(Stored items from a collection)
Start

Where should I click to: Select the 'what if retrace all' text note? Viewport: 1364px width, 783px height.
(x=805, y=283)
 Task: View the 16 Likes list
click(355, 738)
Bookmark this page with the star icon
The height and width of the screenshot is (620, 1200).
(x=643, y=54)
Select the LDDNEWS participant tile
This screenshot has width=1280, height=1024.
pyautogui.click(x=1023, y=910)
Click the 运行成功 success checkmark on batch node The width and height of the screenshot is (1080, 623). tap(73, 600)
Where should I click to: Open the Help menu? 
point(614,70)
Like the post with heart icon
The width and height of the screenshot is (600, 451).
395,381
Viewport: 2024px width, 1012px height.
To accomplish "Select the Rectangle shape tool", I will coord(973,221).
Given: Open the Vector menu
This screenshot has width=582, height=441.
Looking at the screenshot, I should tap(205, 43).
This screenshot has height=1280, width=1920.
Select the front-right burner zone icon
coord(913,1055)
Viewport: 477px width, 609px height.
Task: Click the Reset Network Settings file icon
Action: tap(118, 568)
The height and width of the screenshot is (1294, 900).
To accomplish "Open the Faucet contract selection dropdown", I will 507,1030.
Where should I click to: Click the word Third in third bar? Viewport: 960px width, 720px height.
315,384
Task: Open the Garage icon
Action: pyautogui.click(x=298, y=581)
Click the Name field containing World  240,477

End

[WRITTEN EXERCISE] Repeat every line of the listing above exactly, with nothing changed.

[EXPECTED ANSWER]
Where should I click to: Select the 'what if retrace all' text note? Viewport: 1364px width, 783px height.
(x=805, y=283)
 Task: View the 16 Likes list
click(355, 738)
Bookmark this page with the star icon
The height and width of the screenshot is (620, 1200).
(x=643, y=54)
Select the LDDNEWS participant tile
This screenshot has width=1280, height=1024.
pyautogui.click(x=1023, y=910)
Click the 运行成功 success checkmark on batch node The width and height of the screenshot is (1080, 623). tap(73, 600)
Where should I click to: Open the Help menu? 
point(614,70)
Like the post with heart icon
The width and height of the screenshot is (600, 451).
395,381
Viewport: 2024px width, 1012px height.
To accomplish "Select the Rectangle shape tool", I will coord(973,221).
Given: Open the Vector menu
This screenshot has width=582, height=441.
Looking at the screenshot, I should tap(205, 43).
This screenshot has height=1280, width=1920.
Select the front-right burner zone icon
coord(913,1055)
Viewport: 477px width, 609px height.
Task: Click the Reset Network Settings file icon
Action: tap(118, 568)
The height and width of the screenshot is (1294, 900).
To accomplish "Open the Faucet contract selection dropdown", I will 507,1030.
Where should I click to: Click the word Third in third bar? Viewport: 960px width, 720px height.
315,384
Task: Open the Garage icon
Action: pyautogui.click(x=298, y=581)
Click the Name field containing World  240,477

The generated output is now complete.